Les hasards de mon évolution professionnelle m’ont conduit à effectuer ces derniers mois quelques travaux en matière de prospective pour tenter d’appréhender, si faire se peut, le monde à l’horizon 2050. Ces exercices d’anticipation ont généré en moi ce que l’on pourrait appeler un « vertige intellectuel » face aux bouleversements qui apparaissent plus ou moins prédictibles et à leurs effets induits, laissant entrevoir un large spectre de « possibles », pour l’essentiel plutôt sombres pour la grande majorité de la population humaine. Mais ce qui m’a le plus émoussé est sans nul doute la difficulté qui prévaut à appréhender correctement la signification et l’ampleur des changements qui s’annoncent, alors que les indices se multiplient et que des brides d’un avenir bien incertain (et bien instable) commencent à transparaître ponctuellement dans notre actualité quotidienne, sous la forme d’un énième phénomène météorologique « exceptionnel », d’une nouvelle péripétie spatiale, d’un nouvel épisode du bras de fer sino-américain pour le leadership mondial, de l’annonce d’une innovation technologique prometteuse ou de l’observation de nouvelles pratiques sociales. Une sorte de blocage psychologique, ce que l’on pourrait appeler un « biais de normalité », nous empêche, moi le premier, de tirer les conclusions logiques d’une avalanche de faits laissant augurer des temps beaucoup moins rieurs que ce que ma génération de baby-boomers a connu pratiquement tout au long de son existence.

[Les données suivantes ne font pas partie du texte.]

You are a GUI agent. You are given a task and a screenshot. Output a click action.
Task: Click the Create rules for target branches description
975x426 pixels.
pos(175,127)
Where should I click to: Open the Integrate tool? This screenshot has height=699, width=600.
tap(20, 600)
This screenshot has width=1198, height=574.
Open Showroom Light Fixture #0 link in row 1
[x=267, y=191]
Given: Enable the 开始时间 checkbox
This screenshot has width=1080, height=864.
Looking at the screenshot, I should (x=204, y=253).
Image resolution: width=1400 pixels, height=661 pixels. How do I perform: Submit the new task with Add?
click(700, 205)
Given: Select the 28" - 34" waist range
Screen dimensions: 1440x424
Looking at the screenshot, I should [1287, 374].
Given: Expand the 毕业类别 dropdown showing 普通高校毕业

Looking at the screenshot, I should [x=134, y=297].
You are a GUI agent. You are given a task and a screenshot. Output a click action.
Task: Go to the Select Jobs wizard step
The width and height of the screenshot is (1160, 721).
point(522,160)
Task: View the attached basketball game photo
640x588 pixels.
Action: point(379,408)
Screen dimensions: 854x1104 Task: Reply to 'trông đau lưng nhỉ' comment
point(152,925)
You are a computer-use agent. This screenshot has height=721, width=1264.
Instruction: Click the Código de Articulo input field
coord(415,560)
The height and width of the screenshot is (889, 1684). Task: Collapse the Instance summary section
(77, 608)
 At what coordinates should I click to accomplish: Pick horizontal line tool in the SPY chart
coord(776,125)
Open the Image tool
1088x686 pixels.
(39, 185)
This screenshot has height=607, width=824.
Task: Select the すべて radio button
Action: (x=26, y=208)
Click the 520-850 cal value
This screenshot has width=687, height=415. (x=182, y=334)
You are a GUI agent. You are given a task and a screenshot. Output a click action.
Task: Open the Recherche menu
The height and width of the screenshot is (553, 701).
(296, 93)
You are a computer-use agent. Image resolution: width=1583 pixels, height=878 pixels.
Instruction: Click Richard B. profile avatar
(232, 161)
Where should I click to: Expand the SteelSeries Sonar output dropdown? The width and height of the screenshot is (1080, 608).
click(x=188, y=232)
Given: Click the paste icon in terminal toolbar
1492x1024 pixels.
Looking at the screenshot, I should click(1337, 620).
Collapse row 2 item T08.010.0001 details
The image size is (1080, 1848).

Mon objectif est de tenter, avec humilité et toute l’objectivité que m’offre ma subjectivité forgée à partir de mon expérience professionnelle, de penser « géopolitiquement » ces bouleversements, en cherchant à m’affranchir d’une approche trop « occidentalo-centrée » (trop souvent dominante dans les travaux de cette nature) et en espérant – très sincèrement pour les générations à venir – faire fausse route et me tromper lourdement. Loin des lendemains enchanteurs ponctués de voitures volantes, d’imprimantes 3 D, de « gentils » robots  anthropomorphes, de smartphones « XG » toujours plus performants, d’énergie à profusion et de métavers plongeant les individus connectés dans des réalités virtuelles tout aussi addictives que récréatives, je redoute que ce monde à venir n’offrira – du moins pour la grande majorité de l’humanité –  que « du sang, du labeur, des larmes et de la sueur », pour paraphraser la célèbre maxime de Winston Churchill prononcée lors de son premier discours devant la Chambre des communes en tant que Premier ministre, le 13 mai 1940.

Pour la grande majorité des êtres humains, 2050 peut déjà s’entrapercevoir par les conditions de vie prévalant déjà de nos jours dans les grandes banlieues des mégalopoles de Lagos, Kinshasa ou New Delhli, entre fort taux de pollution, pénurie chronique de flux vitaux (électricité, eau, argent) et dysfonctionnement chronique des services de base nécessaires à satisfaire les besoins standard de la vie quotidienne. Le pire n’est jamais sûr mais les tendances qui émergent dans de nombreux domaines (et que ce blog entend mettre en lumière) et l’aveuglement d’une grande partie des actuels cercles dirigeants face aux multiples ruptures qui se profilent (encore récemment démontré par le maigre bilan de la COP 26 à Glasgow) incitent à considérer l’échéance de 2050 sous la forme d’horizons bien incertains.